Interaction components and connectors

An interaction component is a component that is responsible for realizing an interaction between two or more components.
A UML connector denotes a link between two components, or more precisely between two or more parts (or ports of parts) within a composition. In UML, the connector only denotes that there is a connection, it does not carry further annotations that characterize the interaction or how it is implemented.
In Qompass, a connector carries additional information (via the FCM profile) about a type or implementation used for its realization, the interaction component.

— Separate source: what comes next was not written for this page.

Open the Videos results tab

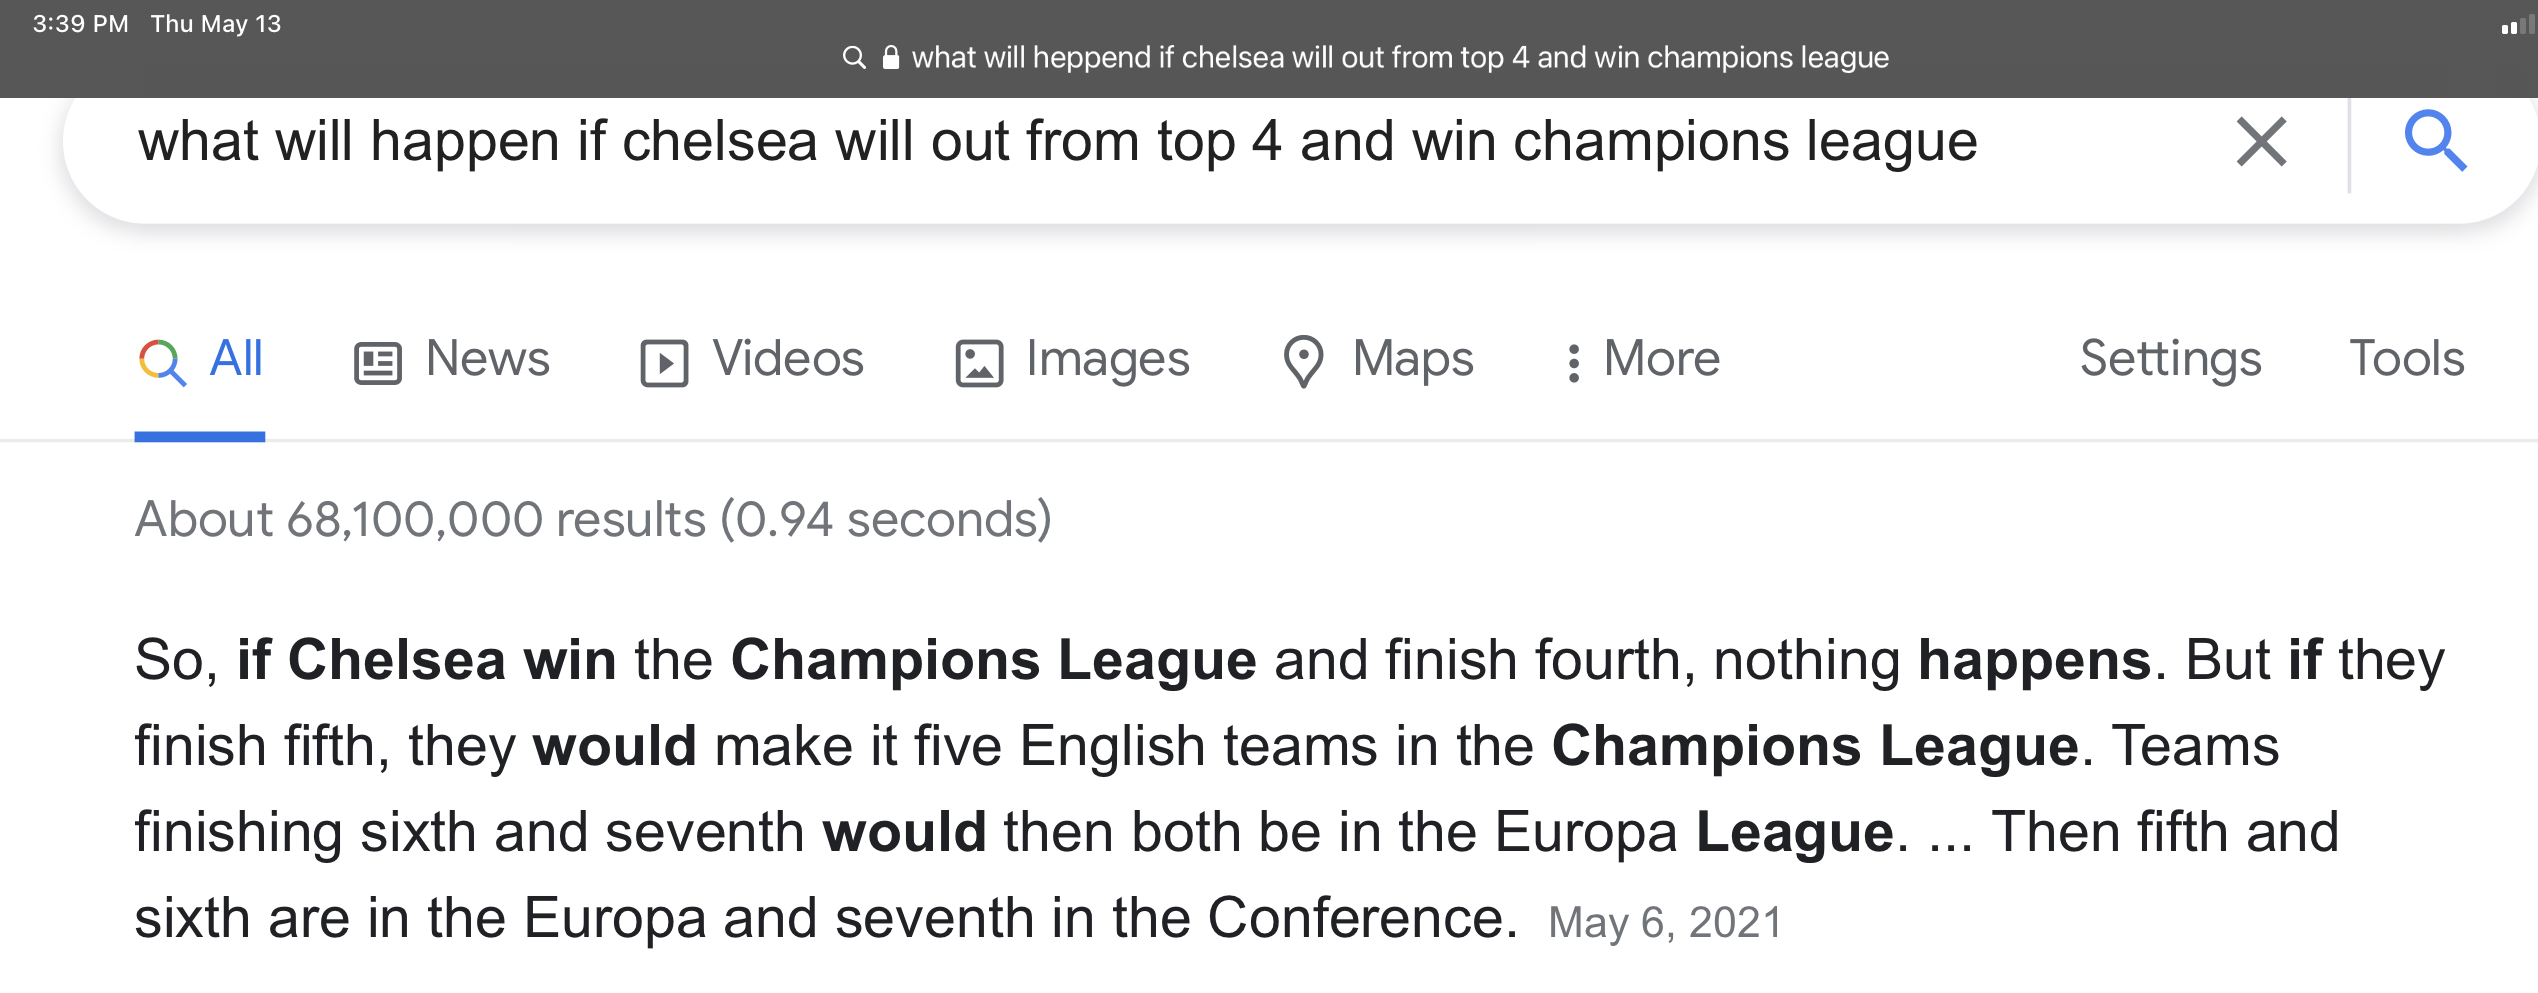click(x=787, y=359)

An interaction component is quite similar to a standard component: there is an optional separation between its type and its implementation, it owns ports, it may be a composition of parts typed with other components. The main difference is that it needs to be generic, since the interaction component has to adapt itself to the environment in which it is used, e.g. to the interfaces of ports it connectors. The following figure shows a connector and the referenced connector component. The tool chain reifies a connector to a connector component during deployment, as shown in the following figure: connector before transformation connector after transformation

Connector matching algorithm

In order to check whether a connector can be applied, we need to find a binding of its formal template parameter(s) for which all ports of the connector match a port of the application components with which it is connected. Of course, a single binding must establish matching for all connector ports at the same time. A match is fulfilled, if either
  1. The ports have an identical kind and type, and one of the ports is conjugated (i.e its provided and required interfaces are swapped). The connector port is typically typed with the formal parameter, i.e. matching is reached if the formal is bound to the same type as the application port.

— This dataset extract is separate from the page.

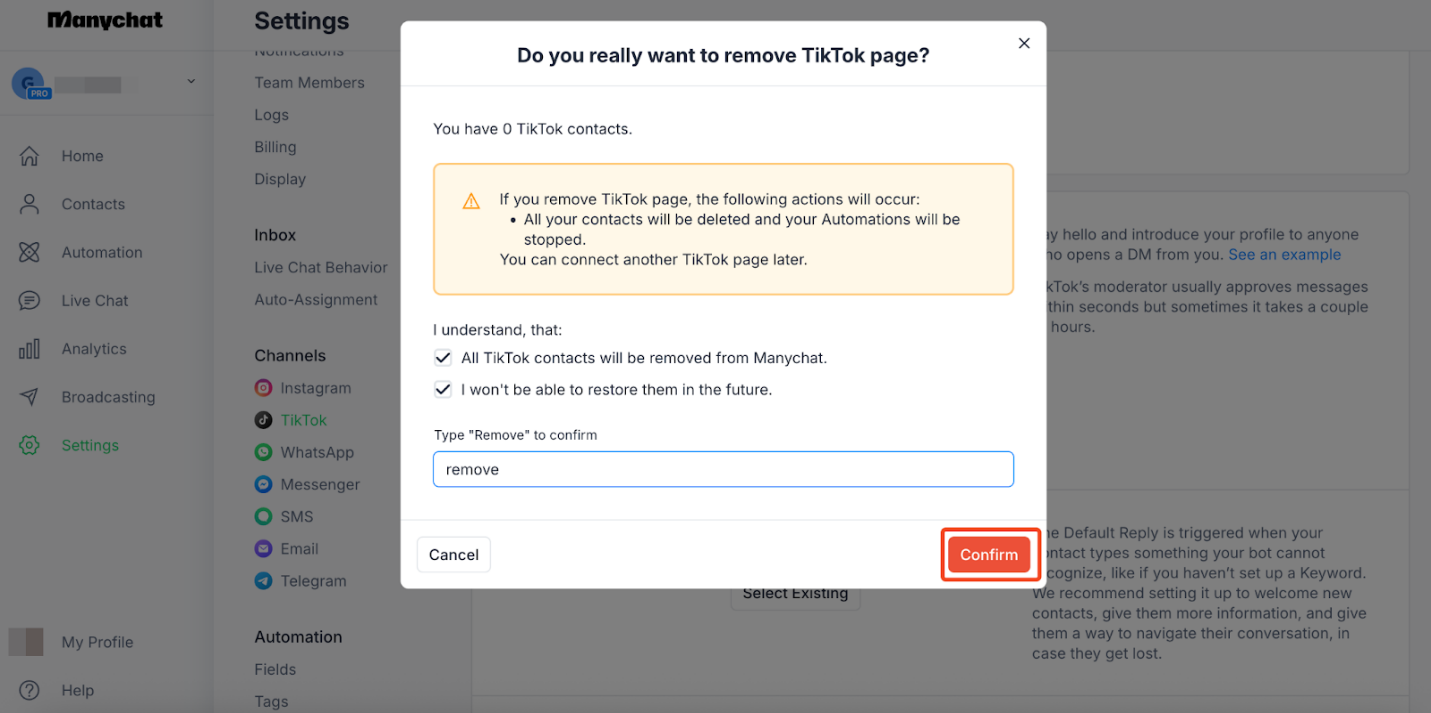Click the Instagram channel icon

pos(263,388)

  2. The provided interface of one port has a matching required interface of the opposite port and vice versa. Assuming again,that a port of the connector is typed with the formal parameter of the template, the calculation is limited to the case of mapping rules that expose the formal parameter directly as provided or required interface, i.e. that do not create a derived interface that depends on the formal parameter. Otherwise, the calculation of the formal parameter would require a reverse execution of the mapping rule (calculation of port type when a provided or required interface is given). This implies in practice that connectors with simple ports using ProvideInterface or UseInterface match: the rule is actually less strong that the first, since it is possible to match ports that have not specifically be designed for each other. For instance, the PushProducer port for a dataype DT has a required interface with an operation "push(in data : DT)". A port with the generic UseInterface kind can match the PushProducer port. Thus, a synchronous call connector s compatible with a PushProducer/PushConsumer port combination.